More than 100000 into Germany Streets In Support for Islamic Tolerance: Merkel Attends
President Joachim Gauck will address the vigil starting at 1700 GMT at Berlin's iconic Brandenburg Gate, organized by the Central Council of Muslims in Germany under the banner "Let's be there for each other. Terror: not in our name!"
Merkel, to be joined by most of her cabinet at the event, has spoken out against the right-wing populist "Patriotic Europeans Against the Islamization of the Occident", or PEGIDA, and stressed on Monday that "Islam belongs to Germany".

PEGIDA on Monday drew a 25,000 marchers to its 12th weekly rally in Dresden.
However, their latest protest was met by some 100,000 counter-demonstrators nationwide, who accused PEGIDA of exploiting the French attacks by extremist gunmen, and who voiced support for a multicultural German society.

Merkel on Monday thanked leaders of Germany's four-million-strong Muslim community for quickly and clearly condemning the violence committed in the name of their faith in last week's bloody attacks in Paris.

"Germany wants peaceful coexistence of Muslims and members of other religions" and Tuesday's vigil would send "a very strong message", she said at a joint press conference with Turkish Prime Minister Ahmet Davutoglu.
__________________________________________________
Written problem: Extend the news report on the Berlin vigil for Muslim tolerance by writing the paragraphs that would come after Merkel's remarks at the press conference with Davutoglu.

Collected material:
__________________________________________________
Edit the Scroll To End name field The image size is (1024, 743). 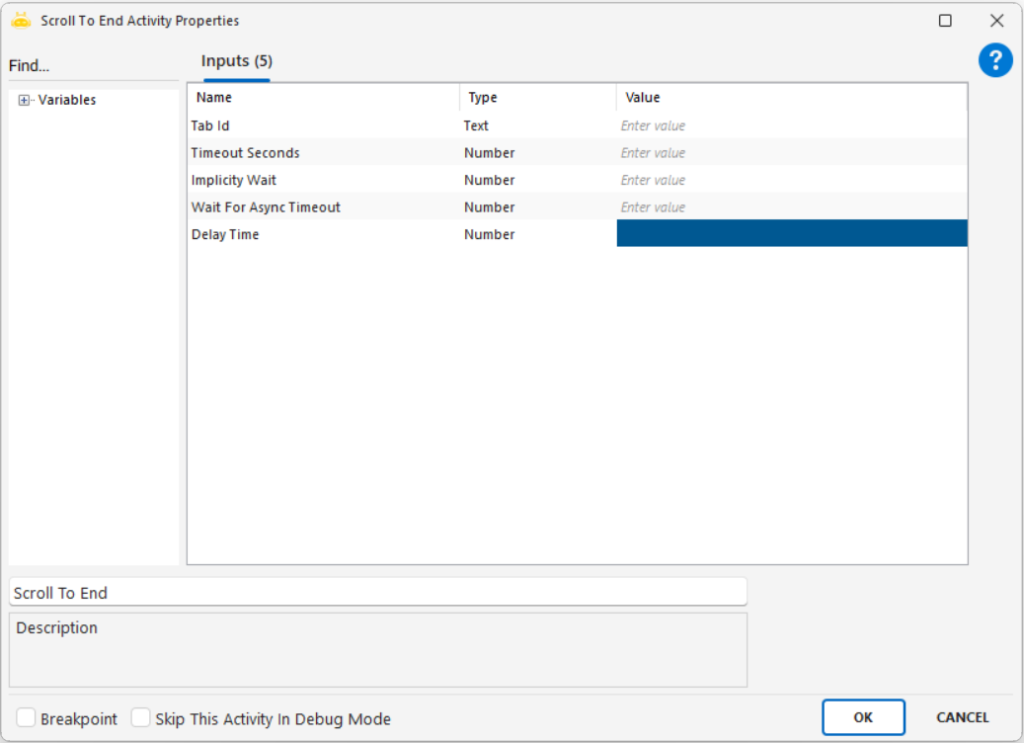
__________________________________________________
Result of this task:
Announcing Tuesday's vigil, the Muslim Council and the Turkish Community of Berlin said: "We Muslims in Germany condemn the despicable terror attacks in France in the strongest terms. We want to express our solidarity with the French victims".

"There is no justification in Islam for such acts."

With their vigil, they said, they "want to send a message for peace and tolerance, against hatred and violence and for a cosmopolitan Germany which respects and protects the freedom of expression and religion".

The statement added, with a view to the new rise in xenophobia expressed on German streets, that "those who voice racist and Islamophobic slogans strengthen the agitators, arsonists and terrorists".